The first model layer is the worst-case scenario optimization layer within a single microgrid. The worst-case scenario optimization model is established for each microgrid, taking into account the volatility of renewable energy output and the range of load changes. The microgrid optimally allocates its own power capacity under the goal of maximizing the microgrid’s own revenue, and at the same time coordinates and optimizes the output of the micro gas turbine and the charging and discharging power of the energy storage, to get the result of the minimum operating cost under the worst-case scenario, which is passed to the upper layer model for scheduling.
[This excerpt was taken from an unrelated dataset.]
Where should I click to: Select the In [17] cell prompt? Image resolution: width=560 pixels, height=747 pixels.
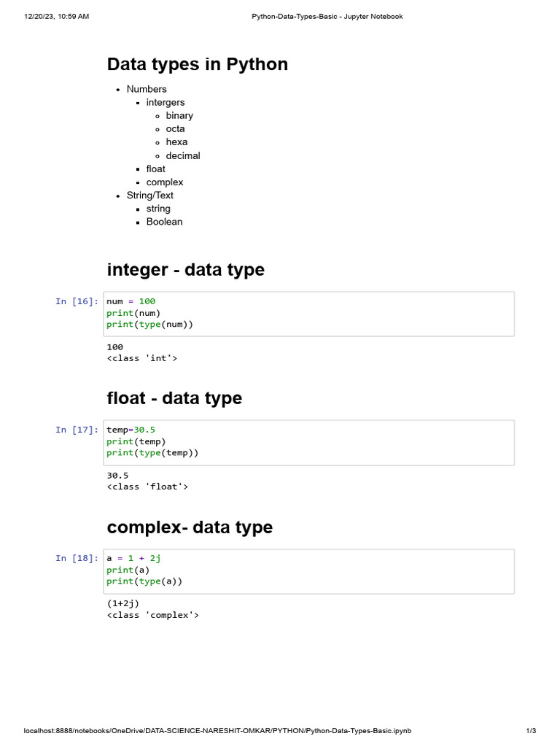coord(77,430)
The second layer model is the global coordination layer of the multi-microgrid interconnection system. Considering the coupling constraints between the microgrids, it optimizes the power interactions between each microgrid system and the power interactions between the microgrids and the distribution network according to the feedback information from the microgrids in the lower layer, and focuses on solving the problem of economically optimizing the operation of the whole multi-microgrid system in order to achieve the optimal energy management scheme so as to improve the economy and reliability of the system. The optimization objective function of the whole bilevel model is as follows:

$$\begin{aligned} & \min _{\varvec{x}}\{\max _{{\varvec{u}}\in {\varvec{U}}}\min _{{\varvec{y}}\in \Omega (\varvec{x},\varvec{u})}f_{MMG}\} \end{aligned}$$
(18)
$$\begin{aligned} & f_{MMG}=\sum _{i=1}^{m}\sum _{t=1}^{N_{T}}[C_{G,t,i}+C_{S,t,i}+C_{DR,t,i}+C_{M,t,i}+C_{c,t,i}] \end{aligned}$$
(19)

Equations (18)(19) show the bi-level robust optimization model considering renewable energy uncertainty. In the equations, \(\varvec{x}\) and \(\varvec{y}\) are optimization variables, \(\varvec{u}\) represents uncertain variables, \(\varvec{U}\) denotes the uncertainty set, and \(\Omega\) defines the feasible region for variable \(\varvec{y}\), which varies according to different uncertain parameters. The first-level optimization addresses the day-ahead scheduling problem for the multi-microgrid cluster, aiming to determine the optimal scheduling strategy \(\varvec{x}\) for the entire system while minimizing the total operational cost. The second-level optimization accounts for uncertainties in renewable energy output and load demand, and derives the minimum operational cost and optimal energy interaction scheme for each generation unit in the worst-case scenario. Specifically in the second-level model, the max problem selects the extreme uncertainty scenarios to capture the most adverse conditions, while the min problem optimizes the operational variables \(\varvec{y}\) under given \(\varvec{x}\) and \(\varvec{u}\) to compute the minimum operational cost \(f_{MMG}\) for the MMG system. The detailed expressions for variables \(\varvec{x}\), \(\varvec{y}\), and \(\varvec{u}\) specific to each microgrid are provided in Equations (20)-(21):

$$\begin{aligned} & {\left\{ \begin{array}{ll} \varvec{x}&= \begin{bmatrix} U_{S,t}, U_{M,t}, U_{N,t} \end{bmatrix}^T \\ \varvec{y}& = \begin{bmatrix} P_{G,t}, P_{ch,t}, P_{dis,t}, P_{DR,t}, P_{DR1,t}, P_{DR2,t}, \\ P_{buy,t}, P_{sell,t}, P_{PV,t}, P_{L,t}, P_{cbuy,t}, P_{csell,t} \end{bmatrix}^T \end{array}\right. } \end{aligned}$$
(20)
$$\begin{aligned} & \varvec{U}={\left\{ \begin{array}{ll}\varvec{u}=\left( P_{PV,t},P_{L,t}\right) ^T\\ P_{PV,t}\in \left[ {\hat{P}}_{PV,t}-\Delta P_{PV,t}^{max},{\hat{P}}_{PV,t}+\Delta P_{PV,t}^{max}\right] \\ P_{L,t}\in \left[ {\hat{P}}_{L,t}-\Delta P_{L,t}^{max},{\hat{P}}_{L,t}+\Delta P_{L,t}^{max}\right] & \end{array}\right. } \end{aligned}$$
(21)

Considering that the renewable energy source is photovoltaic (PV) energy, Equation (21) uses a boxed uncertainty set \(\varvec{U}\) to represent the power fluctuation range of the system PV output and the actual load. Where \(P_{PV,t}\), \(P_{L,t}\) is the predicted value of PV and load in time period t; \(\Delta P_{PV,t}^{max}\) and \(\Delta P_{L,t}^{max}\) are the upper and lower limits of permissible fluctuation deviation corresponding to.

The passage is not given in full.